## Schriftliche Aufgabe
Such in den Einträgen unten jede Zeile, in der das Wort "drive" vorkommt, und schreib diese Zeilen ab. Achte dabei auf Groß- und Kleinschreibung.

Auszug aus dem Datensatz
= = = =
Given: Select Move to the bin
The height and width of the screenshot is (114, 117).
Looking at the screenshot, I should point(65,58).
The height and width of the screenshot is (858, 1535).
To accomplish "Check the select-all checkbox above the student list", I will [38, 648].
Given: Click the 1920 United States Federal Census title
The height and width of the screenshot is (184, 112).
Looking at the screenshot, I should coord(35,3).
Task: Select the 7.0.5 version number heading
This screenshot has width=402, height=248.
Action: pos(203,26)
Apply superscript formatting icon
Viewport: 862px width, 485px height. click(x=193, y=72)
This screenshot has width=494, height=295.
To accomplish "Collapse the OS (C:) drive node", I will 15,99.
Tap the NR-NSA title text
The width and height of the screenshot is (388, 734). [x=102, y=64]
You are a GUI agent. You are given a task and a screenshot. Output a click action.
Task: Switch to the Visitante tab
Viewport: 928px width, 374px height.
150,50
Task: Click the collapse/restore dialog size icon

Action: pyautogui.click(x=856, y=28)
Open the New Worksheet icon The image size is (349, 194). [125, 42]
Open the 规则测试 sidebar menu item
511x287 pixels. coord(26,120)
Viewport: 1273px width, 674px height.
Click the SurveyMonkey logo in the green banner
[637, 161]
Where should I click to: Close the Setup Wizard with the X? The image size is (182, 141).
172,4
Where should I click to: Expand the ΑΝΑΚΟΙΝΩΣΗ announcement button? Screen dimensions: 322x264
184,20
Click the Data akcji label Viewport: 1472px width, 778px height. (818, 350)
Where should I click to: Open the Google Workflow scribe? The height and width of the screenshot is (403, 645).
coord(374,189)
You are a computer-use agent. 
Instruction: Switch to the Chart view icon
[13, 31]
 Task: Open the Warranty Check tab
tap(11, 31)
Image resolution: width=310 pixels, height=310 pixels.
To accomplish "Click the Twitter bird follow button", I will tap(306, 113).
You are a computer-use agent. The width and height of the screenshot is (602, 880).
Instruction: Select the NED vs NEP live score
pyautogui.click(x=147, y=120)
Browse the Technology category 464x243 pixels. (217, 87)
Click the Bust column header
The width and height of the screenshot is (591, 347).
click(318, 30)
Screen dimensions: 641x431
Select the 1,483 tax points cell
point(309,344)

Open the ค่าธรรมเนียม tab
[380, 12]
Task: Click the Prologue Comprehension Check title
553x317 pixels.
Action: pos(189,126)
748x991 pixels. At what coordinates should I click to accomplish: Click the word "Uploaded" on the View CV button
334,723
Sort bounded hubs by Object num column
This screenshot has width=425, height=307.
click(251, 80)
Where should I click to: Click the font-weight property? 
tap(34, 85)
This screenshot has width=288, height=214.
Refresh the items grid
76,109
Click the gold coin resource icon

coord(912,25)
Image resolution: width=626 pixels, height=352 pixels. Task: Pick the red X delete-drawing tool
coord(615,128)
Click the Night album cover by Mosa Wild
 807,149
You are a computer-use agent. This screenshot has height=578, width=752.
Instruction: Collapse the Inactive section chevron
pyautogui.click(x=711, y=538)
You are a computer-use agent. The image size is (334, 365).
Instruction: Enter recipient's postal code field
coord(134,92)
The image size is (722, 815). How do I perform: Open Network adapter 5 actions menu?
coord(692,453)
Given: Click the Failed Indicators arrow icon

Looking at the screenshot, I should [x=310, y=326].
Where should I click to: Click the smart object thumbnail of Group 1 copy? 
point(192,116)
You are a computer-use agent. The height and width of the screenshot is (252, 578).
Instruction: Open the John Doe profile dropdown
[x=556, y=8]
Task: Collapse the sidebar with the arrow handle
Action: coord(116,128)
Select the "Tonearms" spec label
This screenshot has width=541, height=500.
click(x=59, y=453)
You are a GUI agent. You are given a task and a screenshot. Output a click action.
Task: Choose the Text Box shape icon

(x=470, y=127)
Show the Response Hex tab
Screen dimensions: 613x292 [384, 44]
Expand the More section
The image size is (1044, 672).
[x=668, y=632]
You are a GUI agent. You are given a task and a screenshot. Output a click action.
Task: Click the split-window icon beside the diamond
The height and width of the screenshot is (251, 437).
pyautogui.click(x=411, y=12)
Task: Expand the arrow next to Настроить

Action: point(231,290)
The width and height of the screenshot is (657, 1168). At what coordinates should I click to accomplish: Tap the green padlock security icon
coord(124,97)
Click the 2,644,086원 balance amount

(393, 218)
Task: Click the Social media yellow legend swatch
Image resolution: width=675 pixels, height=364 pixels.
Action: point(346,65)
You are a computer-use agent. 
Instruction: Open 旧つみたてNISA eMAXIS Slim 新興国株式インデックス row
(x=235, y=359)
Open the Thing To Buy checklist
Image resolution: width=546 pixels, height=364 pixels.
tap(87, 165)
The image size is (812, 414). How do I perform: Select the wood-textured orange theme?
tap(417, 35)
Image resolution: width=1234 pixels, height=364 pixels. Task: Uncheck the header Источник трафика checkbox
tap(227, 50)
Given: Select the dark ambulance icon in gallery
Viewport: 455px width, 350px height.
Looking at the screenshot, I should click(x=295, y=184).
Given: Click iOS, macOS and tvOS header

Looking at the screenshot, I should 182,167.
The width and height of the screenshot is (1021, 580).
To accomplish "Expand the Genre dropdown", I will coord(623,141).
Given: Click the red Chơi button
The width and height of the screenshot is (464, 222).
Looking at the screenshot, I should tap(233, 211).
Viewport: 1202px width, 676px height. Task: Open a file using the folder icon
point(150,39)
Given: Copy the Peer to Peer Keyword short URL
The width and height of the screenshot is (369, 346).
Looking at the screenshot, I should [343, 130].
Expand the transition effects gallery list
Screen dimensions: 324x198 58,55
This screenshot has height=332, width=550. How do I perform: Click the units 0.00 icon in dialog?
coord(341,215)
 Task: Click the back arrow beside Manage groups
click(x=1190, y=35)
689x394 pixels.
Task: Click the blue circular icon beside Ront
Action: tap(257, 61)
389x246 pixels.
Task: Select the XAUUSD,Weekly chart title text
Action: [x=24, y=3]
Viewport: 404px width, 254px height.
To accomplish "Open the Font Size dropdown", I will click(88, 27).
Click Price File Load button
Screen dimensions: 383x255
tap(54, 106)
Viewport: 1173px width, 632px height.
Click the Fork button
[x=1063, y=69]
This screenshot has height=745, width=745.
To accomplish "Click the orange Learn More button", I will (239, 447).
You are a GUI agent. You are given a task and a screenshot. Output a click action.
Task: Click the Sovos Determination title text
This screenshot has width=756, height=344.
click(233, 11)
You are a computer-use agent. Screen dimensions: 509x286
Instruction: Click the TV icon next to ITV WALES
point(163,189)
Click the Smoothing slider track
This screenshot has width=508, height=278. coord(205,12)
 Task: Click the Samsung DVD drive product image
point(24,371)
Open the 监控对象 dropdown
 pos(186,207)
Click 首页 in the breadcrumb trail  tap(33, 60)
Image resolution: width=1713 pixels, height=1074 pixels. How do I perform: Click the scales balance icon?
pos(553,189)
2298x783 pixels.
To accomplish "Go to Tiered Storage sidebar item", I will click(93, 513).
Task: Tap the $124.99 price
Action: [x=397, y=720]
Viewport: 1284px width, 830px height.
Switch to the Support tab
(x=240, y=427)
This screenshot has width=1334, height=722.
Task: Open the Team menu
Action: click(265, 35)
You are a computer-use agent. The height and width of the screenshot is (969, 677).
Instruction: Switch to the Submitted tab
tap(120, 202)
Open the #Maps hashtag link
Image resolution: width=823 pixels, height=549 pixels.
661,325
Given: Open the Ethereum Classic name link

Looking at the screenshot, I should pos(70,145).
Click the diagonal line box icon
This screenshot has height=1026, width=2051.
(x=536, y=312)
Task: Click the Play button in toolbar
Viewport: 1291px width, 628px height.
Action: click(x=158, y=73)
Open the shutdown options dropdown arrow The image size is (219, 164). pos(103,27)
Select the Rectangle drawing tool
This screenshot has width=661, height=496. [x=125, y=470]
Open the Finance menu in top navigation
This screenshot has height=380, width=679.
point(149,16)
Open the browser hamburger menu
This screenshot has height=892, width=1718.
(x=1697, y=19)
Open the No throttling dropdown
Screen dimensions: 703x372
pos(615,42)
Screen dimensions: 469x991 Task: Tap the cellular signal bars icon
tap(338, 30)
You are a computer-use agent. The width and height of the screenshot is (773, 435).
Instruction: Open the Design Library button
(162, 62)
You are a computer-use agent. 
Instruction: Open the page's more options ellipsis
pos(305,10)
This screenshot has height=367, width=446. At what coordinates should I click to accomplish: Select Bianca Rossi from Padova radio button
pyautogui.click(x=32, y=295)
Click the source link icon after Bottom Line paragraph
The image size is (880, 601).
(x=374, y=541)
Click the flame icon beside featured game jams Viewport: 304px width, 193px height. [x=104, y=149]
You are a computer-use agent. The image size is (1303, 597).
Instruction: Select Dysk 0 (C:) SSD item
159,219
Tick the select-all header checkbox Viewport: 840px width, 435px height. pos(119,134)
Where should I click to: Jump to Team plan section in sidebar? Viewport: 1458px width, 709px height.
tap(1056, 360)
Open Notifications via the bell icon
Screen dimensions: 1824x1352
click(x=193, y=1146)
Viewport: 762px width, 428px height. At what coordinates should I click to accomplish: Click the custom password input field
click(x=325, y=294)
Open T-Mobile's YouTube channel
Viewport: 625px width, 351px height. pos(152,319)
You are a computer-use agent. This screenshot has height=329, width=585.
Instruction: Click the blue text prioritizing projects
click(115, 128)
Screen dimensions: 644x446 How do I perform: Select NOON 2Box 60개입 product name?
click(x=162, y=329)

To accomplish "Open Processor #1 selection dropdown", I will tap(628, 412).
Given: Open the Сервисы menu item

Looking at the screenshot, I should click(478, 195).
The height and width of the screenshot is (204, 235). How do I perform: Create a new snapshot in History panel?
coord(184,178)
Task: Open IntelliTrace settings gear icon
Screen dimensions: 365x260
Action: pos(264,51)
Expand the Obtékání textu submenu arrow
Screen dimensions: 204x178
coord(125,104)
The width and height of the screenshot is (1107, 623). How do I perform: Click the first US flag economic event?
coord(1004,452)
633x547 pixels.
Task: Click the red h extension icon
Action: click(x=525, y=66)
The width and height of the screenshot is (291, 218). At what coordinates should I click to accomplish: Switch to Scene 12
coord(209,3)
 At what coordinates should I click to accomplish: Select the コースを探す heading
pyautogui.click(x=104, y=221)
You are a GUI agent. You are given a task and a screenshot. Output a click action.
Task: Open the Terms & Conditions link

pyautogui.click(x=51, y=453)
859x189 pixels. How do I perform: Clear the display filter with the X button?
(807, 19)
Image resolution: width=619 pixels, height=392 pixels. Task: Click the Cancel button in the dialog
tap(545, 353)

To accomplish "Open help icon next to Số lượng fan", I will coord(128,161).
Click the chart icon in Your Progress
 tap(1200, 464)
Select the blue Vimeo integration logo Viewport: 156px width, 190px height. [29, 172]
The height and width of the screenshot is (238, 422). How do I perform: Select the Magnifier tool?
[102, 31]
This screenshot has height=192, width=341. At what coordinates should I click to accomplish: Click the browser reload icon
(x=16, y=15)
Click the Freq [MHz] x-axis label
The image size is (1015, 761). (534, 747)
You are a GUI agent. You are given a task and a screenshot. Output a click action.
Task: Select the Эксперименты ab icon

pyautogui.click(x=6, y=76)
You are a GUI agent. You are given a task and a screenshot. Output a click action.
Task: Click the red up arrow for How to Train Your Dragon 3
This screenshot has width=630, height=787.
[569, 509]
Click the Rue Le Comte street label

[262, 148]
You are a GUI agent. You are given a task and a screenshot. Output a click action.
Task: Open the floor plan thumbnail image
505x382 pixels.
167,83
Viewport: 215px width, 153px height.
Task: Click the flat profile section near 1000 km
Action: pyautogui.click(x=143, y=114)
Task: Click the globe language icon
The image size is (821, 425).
= = = =
## Lösung der Aufgabe
To accomplish "Collapse the OS (C:) drive node", I will 15,99.
 Task: Click the Samsung DVD drive product image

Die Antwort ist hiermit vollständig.